- 依頼文
以下の本文について、次の三つの記述が本文の内容と合致するかを判断し、それぞれ「はい」または「いいえ」で答えてください。判断の決め手となる本文の語句も、そのまま引用して示してください。
1. 少将は、おちくぼの君以外の妻を娶らないと誓っている。
2. 最終的に、継母も謝罪して態度を改めた。
3. おちくぼの君は、継母らへの制裁を自ら直接命じている。

- 本文
***

以上のように、様々な困難がありながらもあこきや帯刀の活躍の甲斐もあって少将とおちくぼの君は結ばれます。平安時代の王朝文学は『源氏物語』をはじめ優美な印象が強いかもしれませんが、『落窪物語』では先に述べたように糞が出てくる場面もあり、どちらかというと下品なことまで詳細に描いています。このような点も『落窪物語』の特徴でしょう。更に、この物語の特徴として勧善懲悪が挙げられます。『シンデレラ』でもグリム童話の原作では、直接シンデレラが手を下した訳ではありませんが、継母、その娘たちに制裁が下されています。『落窪物語』でも、おちくぼの君が直接手を下す、または直接制裁を命じるような発言はしていませんが、主に少将によって継母らに制裁が下されます。その場面が描かれているのが『落窪物語』の第二部「継母らへの報復」になります。
この場面も詳しく見ていきましょう。
継母の娘である四の君の婿相手として少将が選ばれ少将のもとに縁談話がきますが、少将は既におちくぼの君の結婚している身であり、おちくぼの君以外の妻は娶らないと誓っています。そんな少将は縁談話をわざと受け、少将の代わりに面白の駒という顔が面白い(不細工)な男を逢わせ四の君と結婚させてしまいます。更に、清水詣[vi]や賀茂祭[vii]の見物の妨害をします。当時の貴族は牛車[viii]に乗りその中から祭の見物をしていました。見物する場所は位の高い貴族が優先的に場所を取れることもあり、しばしば祭では場所を争って貴族の従者たちが争う事件が起きていました。そのような争いの場面は『源氏物語』にも描かれています。
最後に描かれる報復は、「中納言一家が引っ越そうとしていた三条邸を奪い、おちくぼの君と少将の邸宅とする場面」です。しかしその後、中納言一家を邸宅に招き、おちくぼの君が少将の妻であることを知らせ、お互い和解したのです。しかし、継母だけは最後まで謝罪もせず態度は改善しませんでした。
最後に『落窪物語』に関する簡単な問題を出したいと思います。
(わからなかった問題はしっかりと復習しよう!)
- 『落窪物語』の“落窪”の由来は何ですか。
- 主人公は誰によって虐められていましたか。
- 主人公の召使(女房)は誰ですか。

***

- データ部

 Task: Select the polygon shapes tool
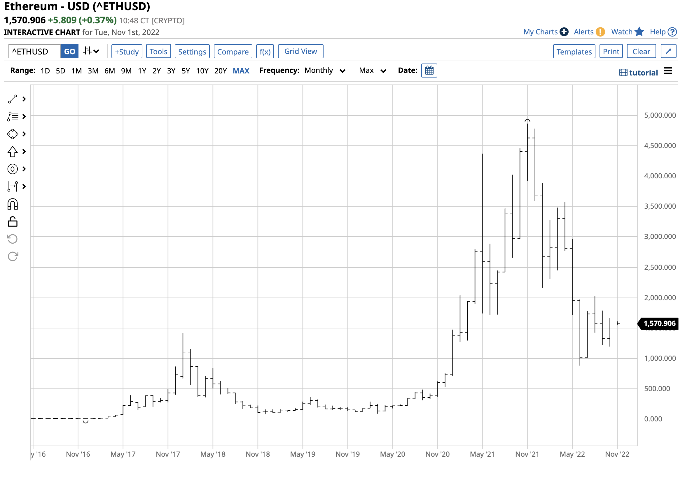pos(13,134)
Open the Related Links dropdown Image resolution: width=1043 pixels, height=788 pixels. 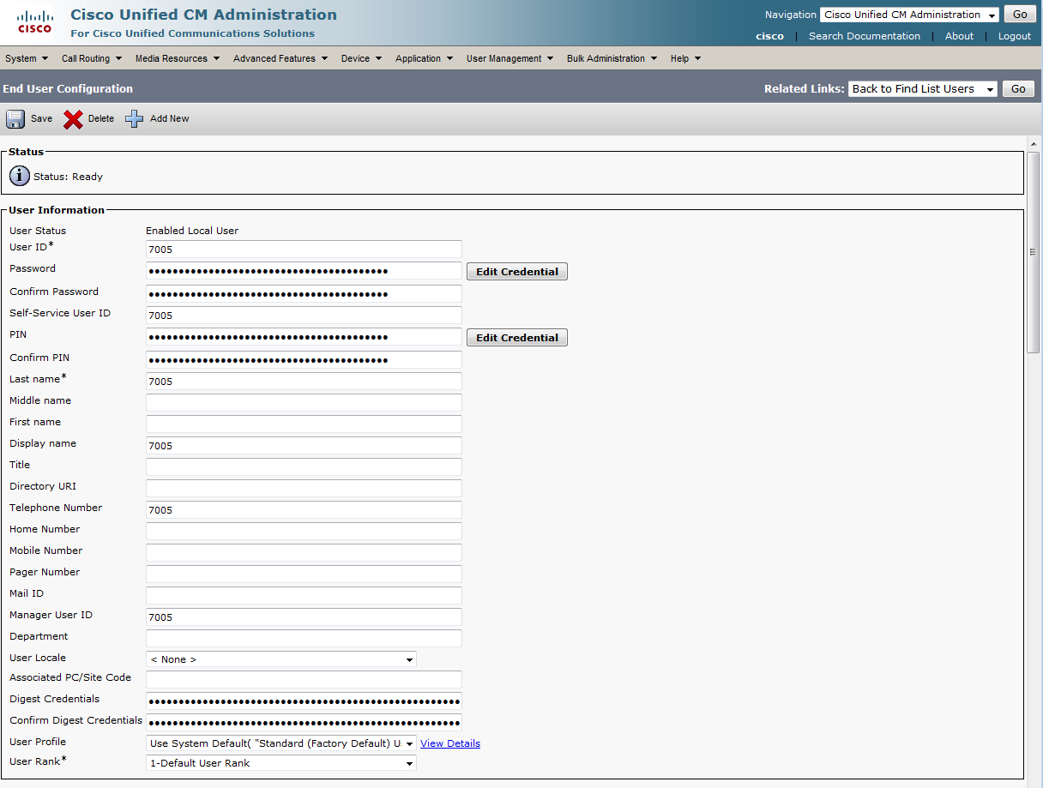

***

- 演習解答
1. はい。「おちくぼの君以外の妻は娶らないと誓っています」
2. いいえ。「継母だけは最後まで謝罪もせず態度は改善しませんでした」
3. いいえ。「おちくぼの君が直接手を下す、または直接制裁を命じるような発言はしていませんが」